StringBuilder builder = new StringBuilder();
foreach (var group in groupList)
{
// Query is evaluated now.
builder.Append("String");
foreach (SitePage page in group)
{
// Query is evaluated.
// Append to a StringBuilder.
builder.Append("String");
}
}
My first optimization attempt was to cache an IEnumerable<IGrouping<string, SitePage>>. This didn't work, because that doesn't break the laziness. The ToArray method forces the LINQ query to be fully evaluated and stored in an array.
/// <summary>
/// An example class containing the forced evaluation optimization.
/// </summary>
class SampleClass
{
/// <summary>
/// This is where the collection is cached.
/// </summary>
IGrouping<string, SitePage>[] _groupCache;
/// <summary>
/// Generate the HTML (contains the query string).
/// </summary>
public string GetSidebarString()
{
if (_groupCache == null)
{
_groupCache = (from groupItem in _site.Pages
orderby _site.Categories[groupItem.Category],
groupItem.Title
where groupItem.Visibility == VisibilityType.Regular
group groupItem by _site.Categories[groupItem.Category]
).ToArray();
}
StringBuilder builder = new StringBuilder();
foreach (var group in _groupCache)
{
builder.Append("...");
foreach (SitePage page in group)
{
builder.Append("...");
}
}
return builder.ToString();
}
}
We declare an IGrouping collection, and store that as a member variable.

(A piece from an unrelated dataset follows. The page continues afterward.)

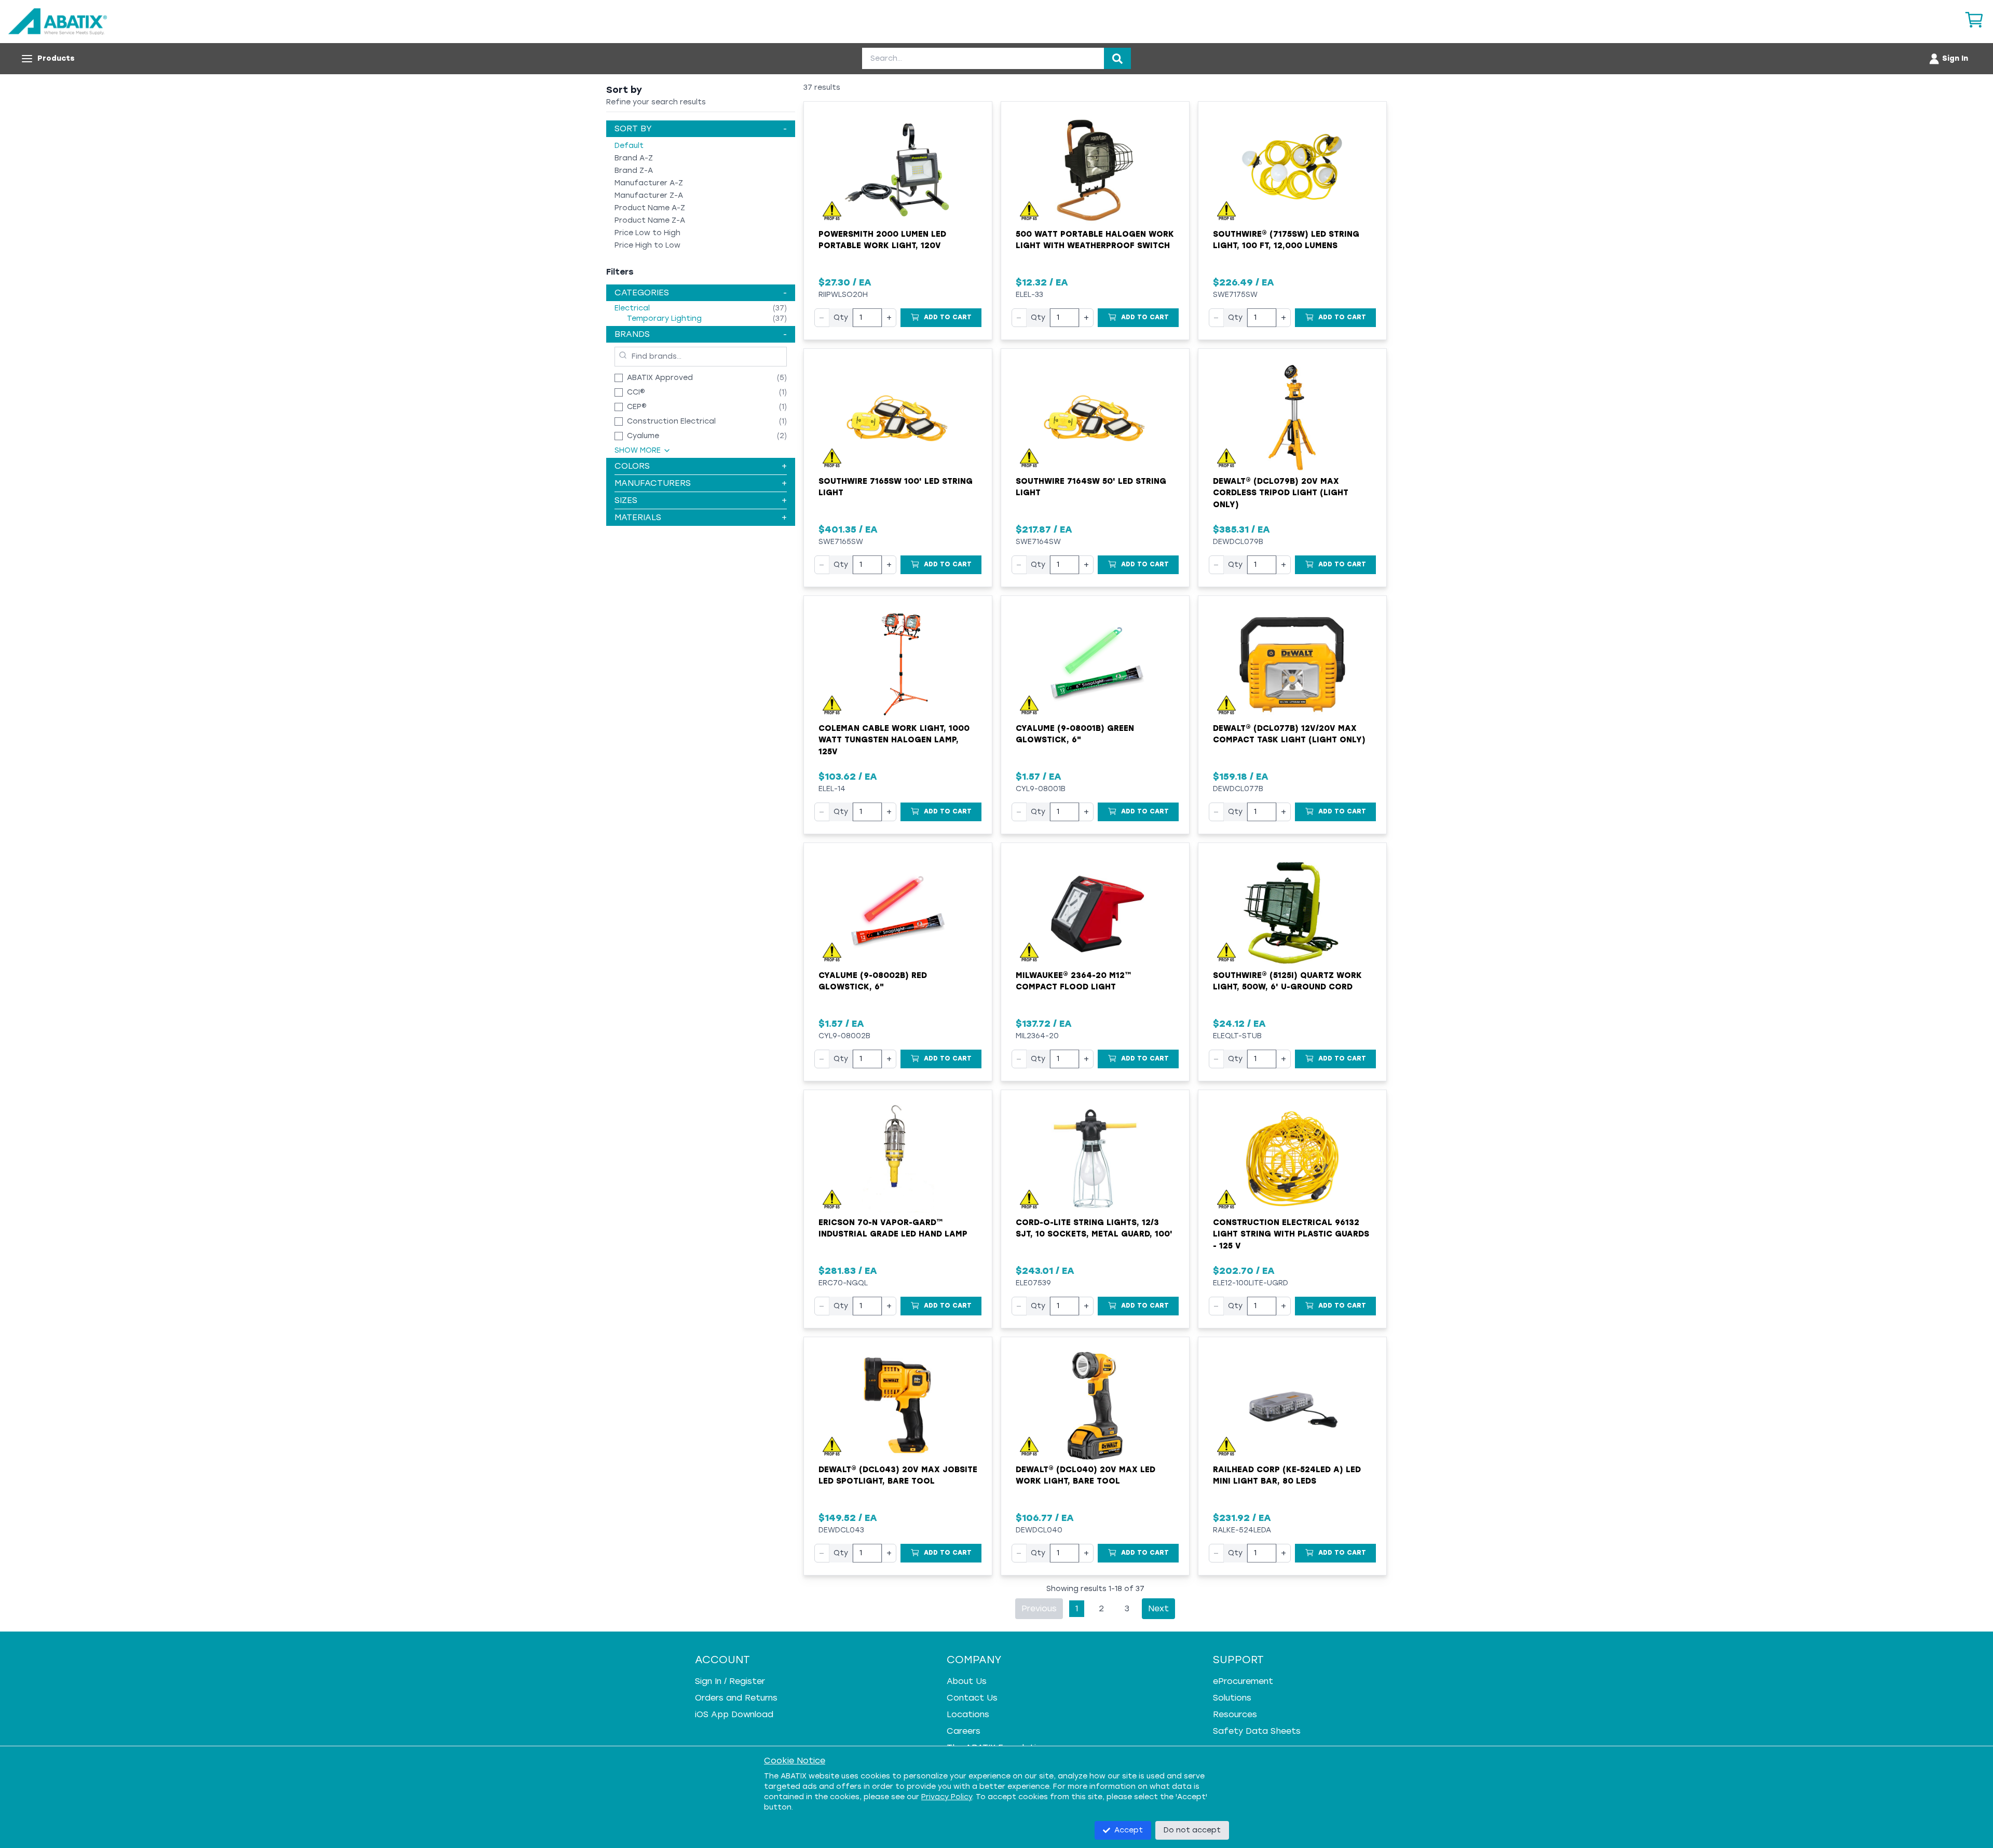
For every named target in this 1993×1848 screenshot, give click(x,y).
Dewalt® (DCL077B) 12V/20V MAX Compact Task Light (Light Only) (1289, 734)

It is a cache of the LINQ query. Then, we only run the LINQ query when that IGrouping is null. This way, the LINQ is evaluated exactly once, and its results are stored in a member array.
In this particular situation, with about 70 objects in the SitePage array, I cut the time required for the query by a factor of 6 by forcing immediate evaluation and caching the results. The end result isn't too ugly and doesn't look too much like a hack to me. In fact, it looks just about as graceful.
| Version | Time Required in seconds |
| Lazy evaluation with var | 0.000250 |
| Cached array of IGrouping | 0.000055 |
The point here is to carefully dissect the behavior of LINQ, and in doing so, learn more about it and ways to enhance its usefulness. By micro-benchmarking, we can become experts on what's really happening in our code. If something is taking a bit too long, it may be doing something you are not aware of.